### What to produce:
Return every line of the items below that contains the word "info", treating uppercase and lowercase as different.

### Material supplied:
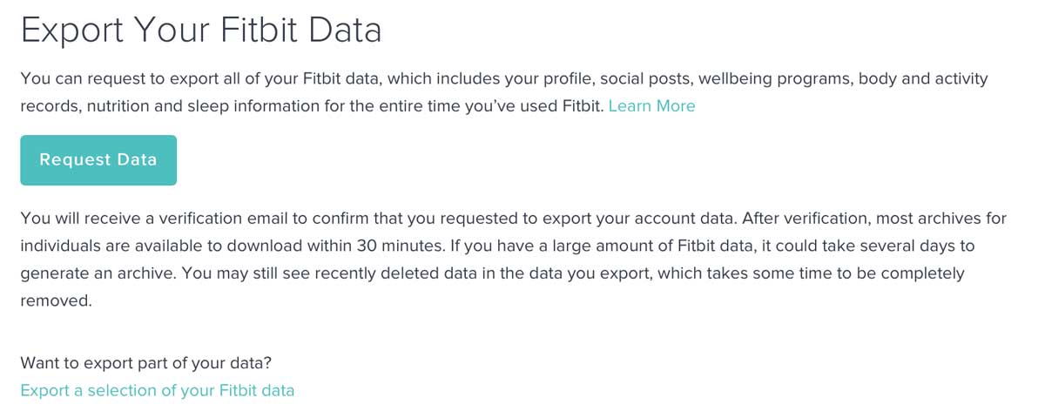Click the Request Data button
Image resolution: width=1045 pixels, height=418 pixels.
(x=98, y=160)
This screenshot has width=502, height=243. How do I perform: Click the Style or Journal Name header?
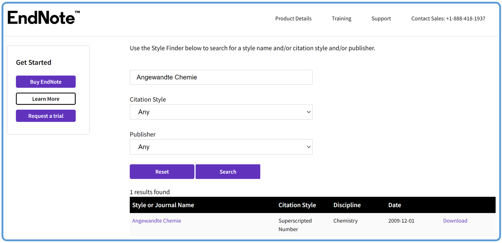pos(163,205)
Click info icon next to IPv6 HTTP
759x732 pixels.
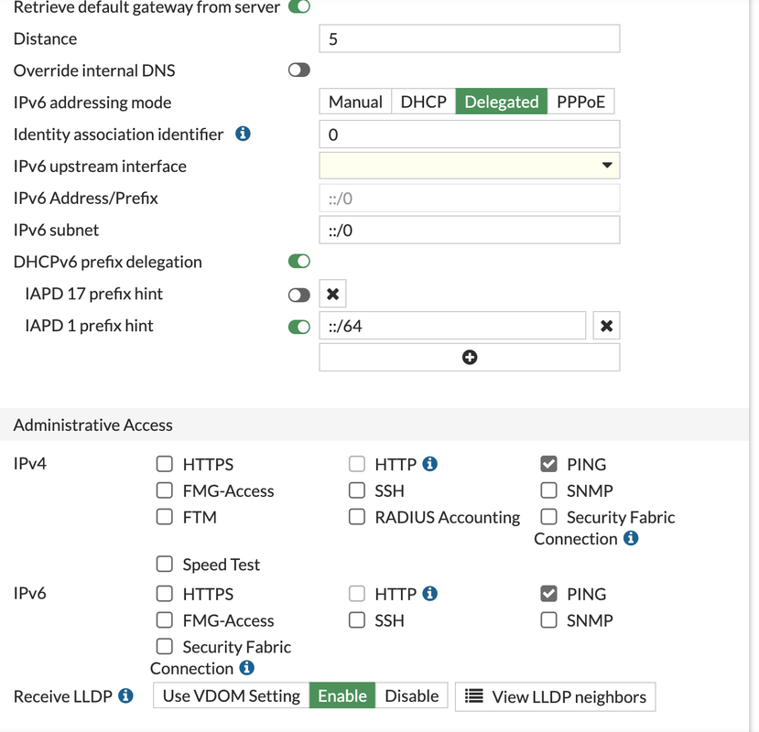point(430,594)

--

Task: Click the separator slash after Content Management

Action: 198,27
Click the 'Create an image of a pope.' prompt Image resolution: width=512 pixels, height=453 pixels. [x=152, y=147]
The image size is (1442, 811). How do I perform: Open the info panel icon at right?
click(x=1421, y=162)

...

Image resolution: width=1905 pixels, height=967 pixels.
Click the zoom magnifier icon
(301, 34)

### Task output:
Click info icon next to IPv6 HTTP
The image size is (1442, 811). How do I perform: Open the info panel icon at right?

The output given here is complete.